The collected dust samples were taken back to laboratories for DNA analysis. The goal was to identify the different microorganisms found in typical homes. One thing of interest was that the various types of fungi varied considerably throughout different states.
This enabled a research team to devise a statistical model using computer software, so that they could predict where any given dust sample came from. The model is not only capable of differentiating between states, it can accurately go down to the regional level. In some cases, the model is able to pinpoint where a sample has come from within a 35 mile radius. The worst case, after multiple tests was run, was to pinpoint a sample within a radius of 645 miles. The typical level of accuracy is within 143 miles.
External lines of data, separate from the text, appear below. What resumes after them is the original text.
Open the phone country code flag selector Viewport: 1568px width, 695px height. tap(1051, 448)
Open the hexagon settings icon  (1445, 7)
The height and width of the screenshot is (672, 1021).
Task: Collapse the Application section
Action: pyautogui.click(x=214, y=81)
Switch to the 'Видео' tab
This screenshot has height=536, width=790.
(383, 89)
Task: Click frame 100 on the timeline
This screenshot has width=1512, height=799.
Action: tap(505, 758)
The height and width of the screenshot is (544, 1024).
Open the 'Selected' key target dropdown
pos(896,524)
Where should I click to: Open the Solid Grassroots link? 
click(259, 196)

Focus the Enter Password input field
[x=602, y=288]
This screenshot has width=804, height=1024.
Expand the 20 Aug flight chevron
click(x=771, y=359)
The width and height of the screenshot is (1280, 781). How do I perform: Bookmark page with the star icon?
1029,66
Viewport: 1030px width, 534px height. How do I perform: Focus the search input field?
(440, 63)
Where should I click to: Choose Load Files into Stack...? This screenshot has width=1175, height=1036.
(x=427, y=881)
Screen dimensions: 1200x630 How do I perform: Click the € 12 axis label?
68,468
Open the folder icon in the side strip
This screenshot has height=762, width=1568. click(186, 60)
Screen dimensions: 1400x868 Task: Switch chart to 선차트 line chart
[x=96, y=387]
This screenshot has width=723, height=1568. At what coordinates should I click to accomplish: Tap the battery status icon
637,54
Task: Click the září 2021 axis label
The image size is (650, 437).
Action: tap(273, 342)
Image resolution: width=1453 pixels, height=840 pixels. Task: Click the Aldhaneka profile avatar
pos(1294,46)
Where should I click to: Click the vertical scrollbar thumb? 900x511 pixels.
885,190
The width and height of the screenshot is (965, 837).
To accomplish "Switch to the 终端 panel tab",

It is hoped that further modelling will allow the accuracy to be improved.
To achieve this, the scientists analyzed the fungal taxa present in the different dust samples using advanced molecular screening methods. This involves either scraping off fungal hyphae or filtering a suspension and running molecular assays like PCR (polymerase chain reaction.) This method is used to amplify a single copy or a few copies of a piece of DNA across several orders of magnitude.
The implications of the study is that the method could be used as a forensic biology tool for use in law enforcement or a means for archaeologists to trace the origin or even the age of remains.
The study was a collaboration between scientists based at the North Carolina State University and the University of Colorado, Boulder. The research has been published in the journal PLOS One, in a paper titled “Fungi Identify the Geographic Origin of Dust Samples.”